**Фрагмент текста:**
====
Особенное место в истории визуальной поэзии занимают эксперименты А. Вознесенского, который обосновал собственную теорию «изобразительной поэзии». В 70-е годы своеобразные формы, которые могут быть интерпретированы как визуальные, создавали В. Казаков, Г. Айги, В. Барский, Вс. Некрасов, Г. Сапгир и другие поэты.

В первой части второго раздела исследуются такие специфические формы визуализации поэтического текста, как акростих и тавтограмма, стиховые параметры которых оказываются довольно традиционными и, как правило, сочетаются с теми или иными дополнительными жанровыми или семантическими ограничениями. Это говорит об определенной исчерпанности потенциала формы, но эстетическую значимость самого факта реанимации этих комбинаторных структур в творчестве профессиональных и самодеятельных авторов (С. Бирюков, А. Канавщиков, В. Лехциер, В. Николаев, Т. Нужина, И. Овчинников, В. Перельмутер, Э. Ураганов и др.) трудно переоценить.
====
**Предоставленный листинг:**

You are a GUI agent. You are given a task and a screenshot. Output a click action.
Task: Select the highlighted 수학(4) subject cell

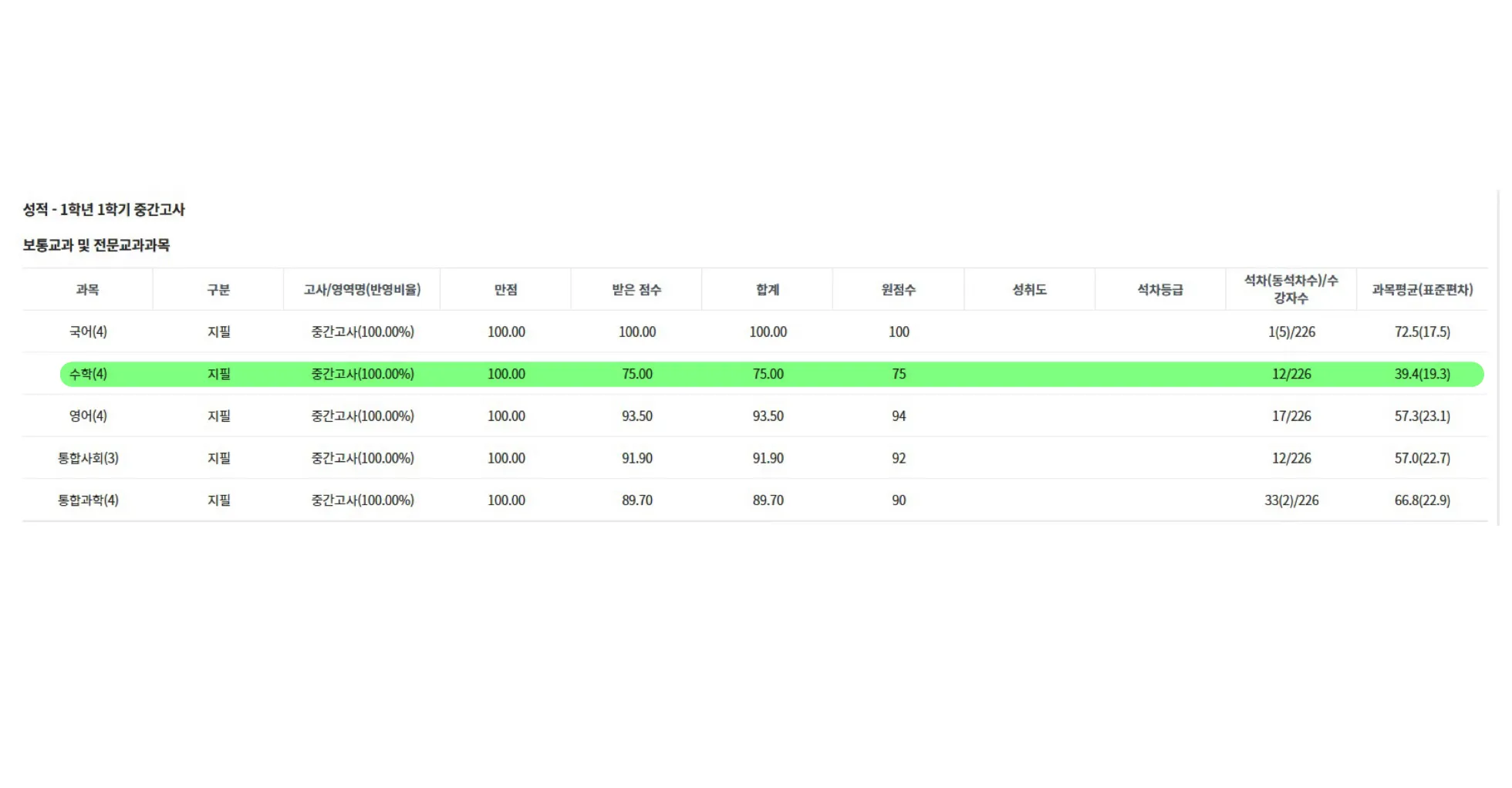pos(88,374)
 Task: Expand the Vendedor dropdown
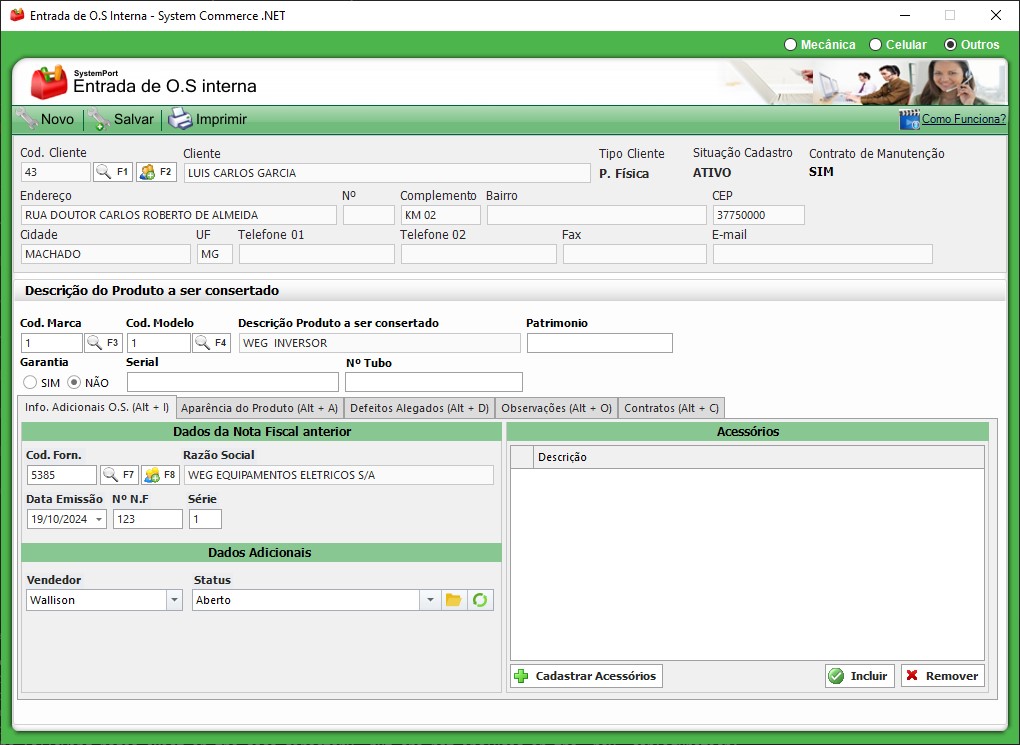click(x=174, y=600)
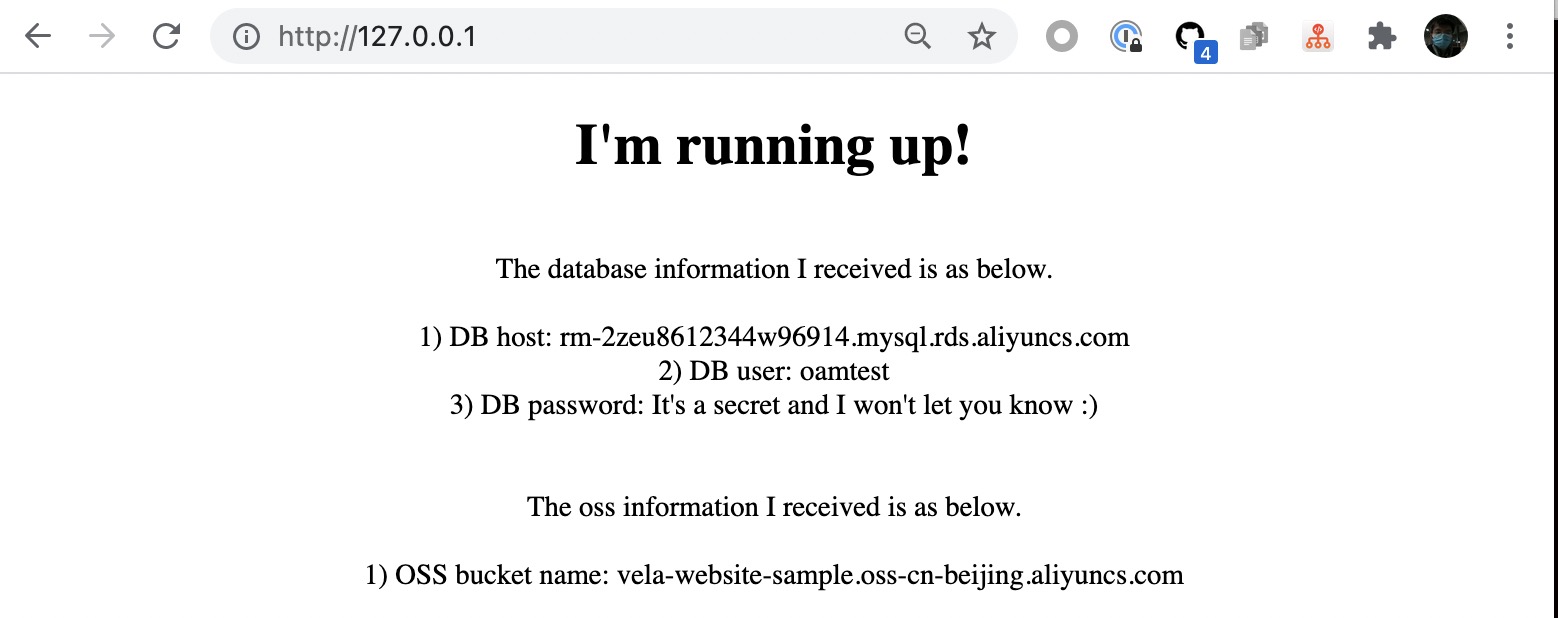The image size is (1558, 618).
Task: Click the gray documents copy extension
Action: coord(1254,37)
====
**Короткое упражнение 1:** Перепишите фрагмент о визуальной поэзии от «В первой части» до «др.) трудно переоценить.», заменив «акростих» на «палиндром».
**Короткое упражнение 2:** Повторите, пожалуйста, все строки листинга слово в слово, пропустив изображения.
Фрагмент о визуальной поэзии и листинг между собой не связаны.

**Полный ответ 1:**
В первой части второго раздела исследуются такие специфические формы визуализации поэтического текста, как палиндром и тавтограмма, стиховые параметры которых оказываются довольно традиционными и, как правило, сочетаются с теми или иными дополнительными жанровыми или семантическими ограничениями. Это говорит об определенной исчерпанности потенциала формы, но эстетическую значимость самого факта реанимации этих комбинаторных структур в творчестве профессиональных и самодеятельных авторов (С. Бирюков, А. Канавщиков, В. Лехциер, В. Николаев, Т. Нужина, И. Овчинников, В. Перельмутер, Э. Ураганов и др.) трудно переоценить.

**Полный ответ 2:**
You are a GUI agent. You are given a task and a screenshot. Output a click action.
Task: Select the highlighted 수학(4) subject cell

pos(88,374)
 Task: Expand the Vendedor dropdown
click(x=174, y=600)
The image size is (1558, 618).
Task: Click the gray documents copy extension
Action: coord(1254,37)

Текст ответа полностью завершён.